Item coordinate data
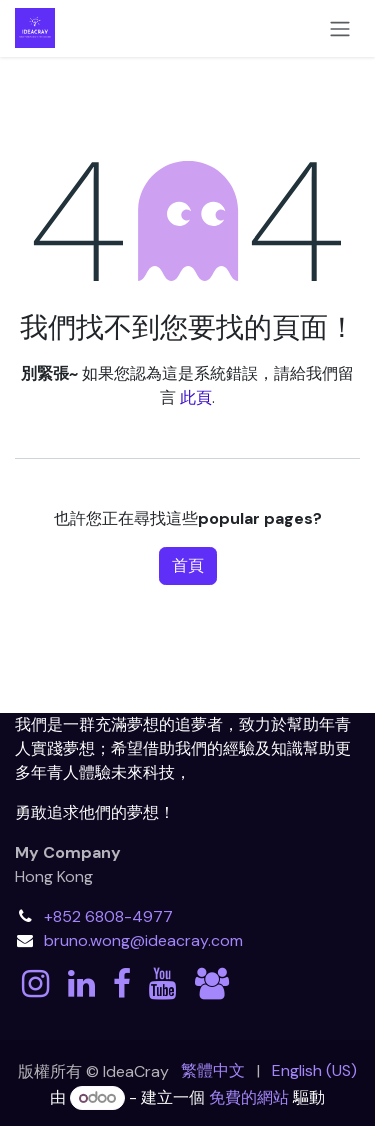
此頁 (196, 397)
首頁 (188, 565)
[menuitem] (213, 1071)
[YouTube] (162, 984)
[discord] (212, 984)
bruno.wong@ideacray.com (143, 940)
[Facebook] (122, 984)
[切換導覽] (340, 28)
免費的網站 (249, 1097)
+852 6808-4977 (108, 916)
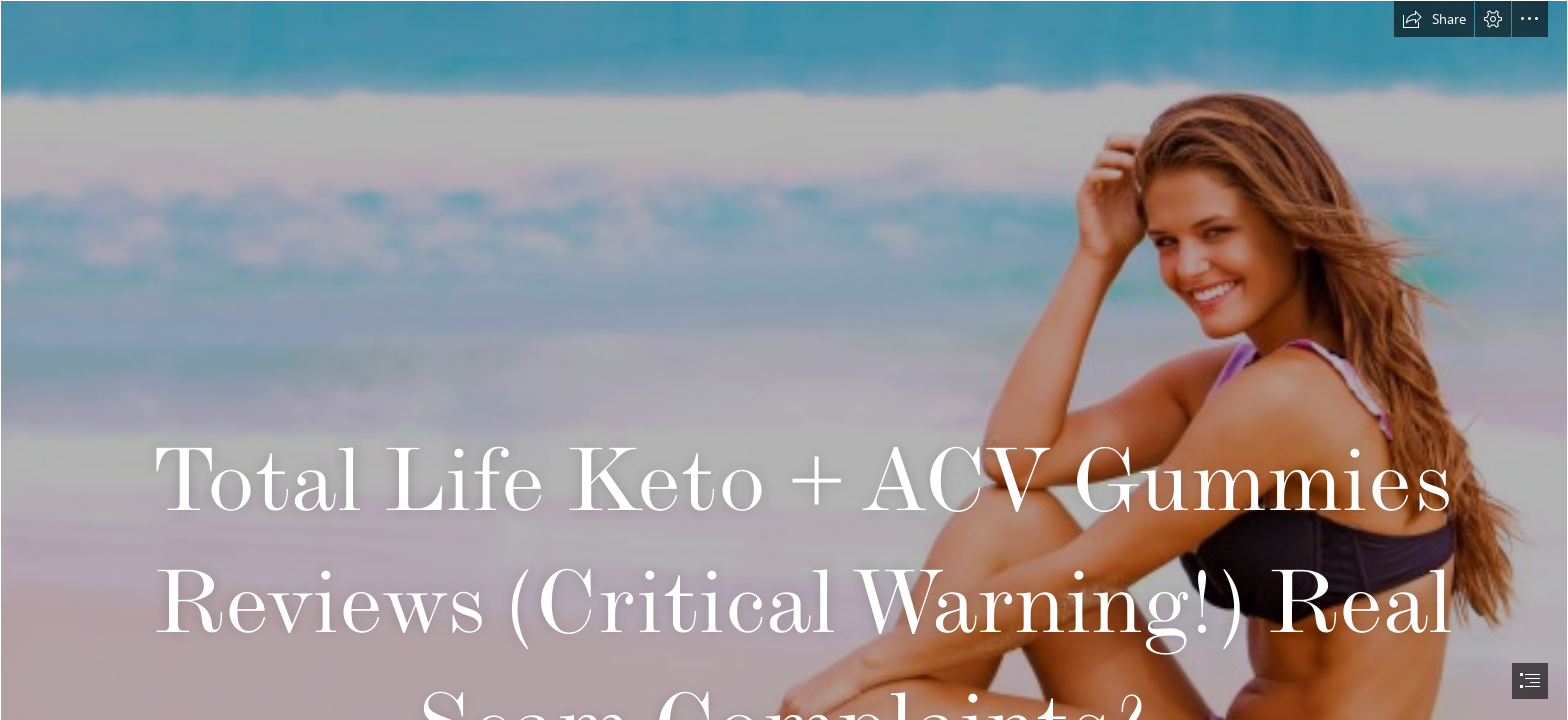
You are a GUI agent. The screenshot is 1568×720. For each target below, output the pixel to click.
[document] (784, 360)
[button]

WHAT TO PRODUCE ->
Reproduce every entry above word for word, leaving out the pictures.

WORKED ANSWER ->
此頁 (196, 397)
首頁 (188, 565)
[menuitem] (213, 1071)
[YouTube] (162, 984)
[discord] (212, 984)
bruno.wong@ideacray.com (143, 940)
[Facebook] (122, 984)
[切換導覽] (340, 28)
免費的網站 (249, 1097)
+852 6808-4977 (108, 916)
You are a GUI agent. The screenshot is 1568×720. For each target below, output the pixel to click.
[document] (784, 360)
[button]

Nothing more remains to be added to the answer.